- _EXERCISE REQUIREMENTS_
In the passage below on Russian doping, write out the part between "The initial WADA" and "Gendarmerie, in charge.", inclusive, with "Tuesday" switched to "Monday".

The Russian track and field team is already suspended from global competition after last year's incendiary report from WADA's independent investigation into doping within athletics.

A decision on whether to reinstate them or not will be announced by Lord Coe, the president of International Association of Athletics Federations, on June 17 but calls are growing to exclude all Russian Olympians from the Games.

The initial WADA investigation hinted at problems beyond athletics but its remit was limited to that sport.

Since then, allegations have emerged of systematic cheating throughout Russian sport and last week US media outlets reported shocking details of state-sponsored doping at the 2014 Winter Olympics, which were staged in Sochi on Russia's Black Sea coast.

On Tuesday, the IOC announced it had asked WADA to start a "fully-fledged investigation" into these claims and WADA promptly announced it was putting Mathieu Holz, a former Interpol agent and major in the French Gendarmerie, in charge.

But the 62-year-old Bach, a trained lawyer, would not be drawn on possible sanctions for Russia during a 30-minute conference call with international journalists on Wednesday.

"We cannot speculate on what the decision will be, we have to take it based on the facts of individual justice versus collective responsibility," he said.

"(Any sanction) for a wider community depends on the degree of involvement of such a community.

"If the allegations are true, we'll apply zero tolerance, but we'll make decisions based on facts."

- _PROVIDED DATA_
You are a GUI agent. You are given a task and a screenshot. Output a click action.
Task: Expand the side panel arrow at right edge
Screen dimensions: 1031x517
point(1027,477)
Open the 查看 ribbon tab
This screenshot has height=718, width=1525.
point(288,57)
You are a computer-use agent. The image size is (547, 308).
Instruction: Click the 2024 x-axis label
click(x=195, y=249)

==

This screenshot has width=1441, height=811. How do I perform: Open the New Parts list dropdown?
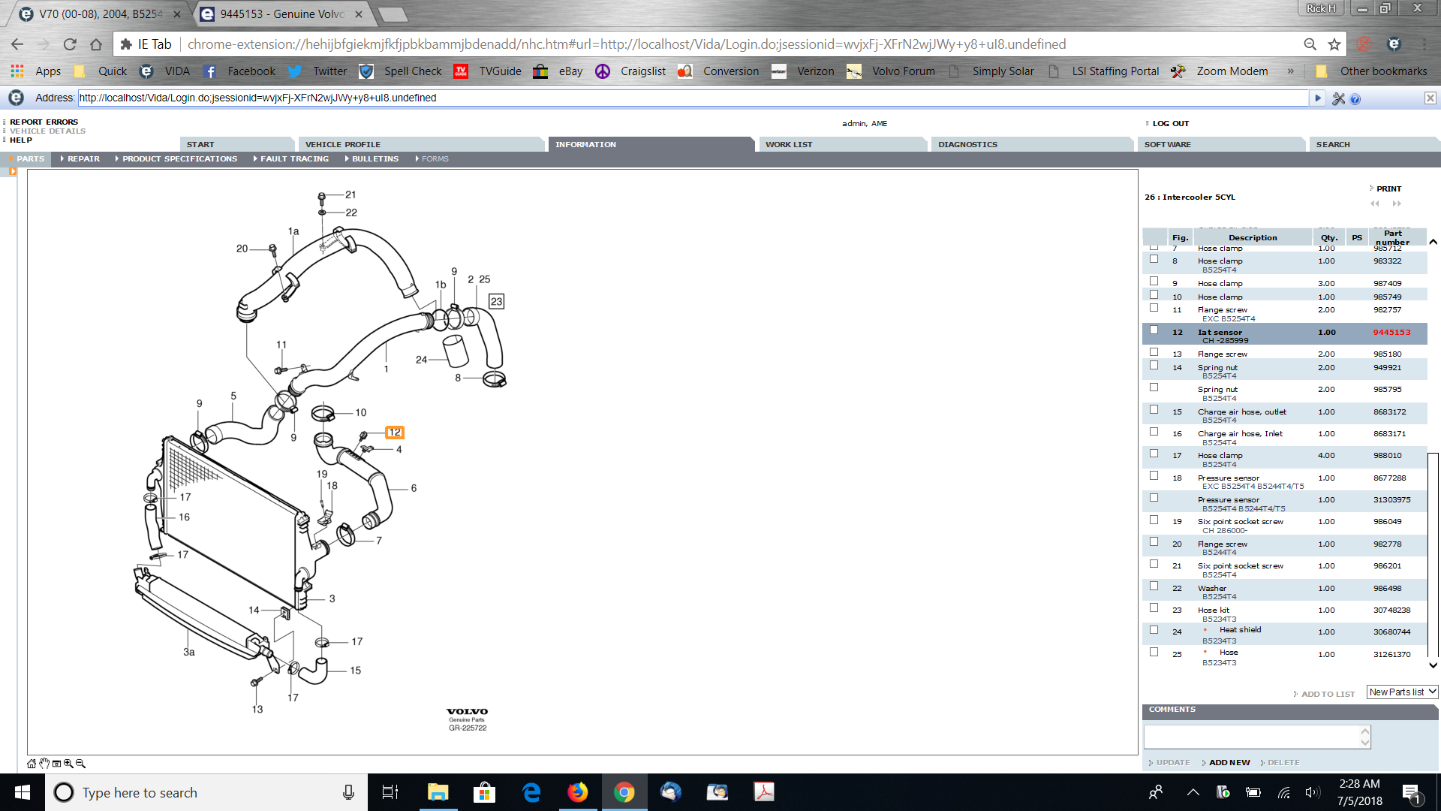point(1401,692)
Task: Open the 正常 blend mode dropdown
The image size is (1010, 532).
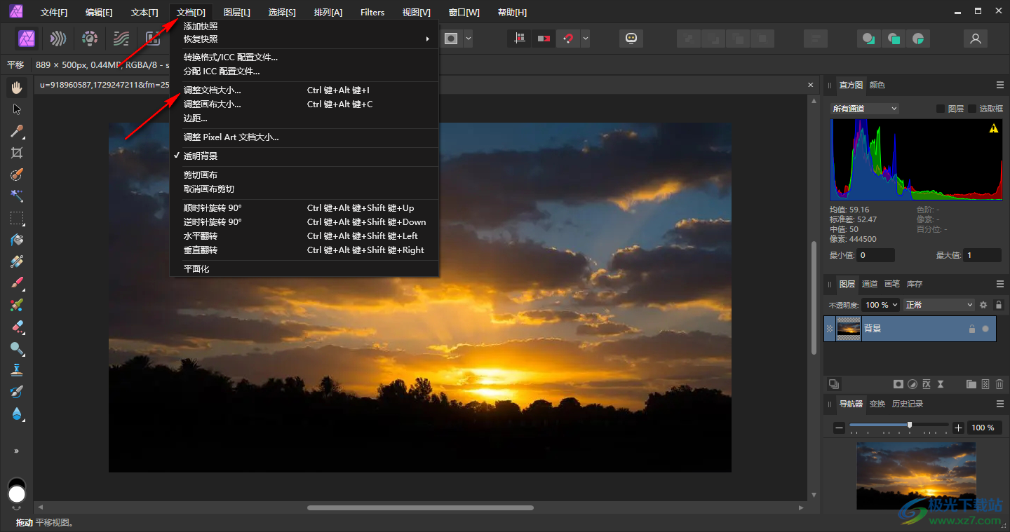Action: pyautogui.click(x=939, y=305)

- _ANSWER SPACE_
The initial WADA investigation hinted at problems beyond athletics but its remit was limited to that sport.

Since then, allegations have emerged of systematic cheating throughout Russian sport and last week US media outlets reported shocking details of state-sponsored doping at the 2014 Winter Olympics, which were staged in Sochi on Russia's Black Sea coast.

On Monday, the IOC announced it had asked WADA to start a "fully-fledged investigation" into these claims and WADA promptly announced it was putting Mathieu Holz, a former Interpol agent and major in the French Gendarmerie, in charge.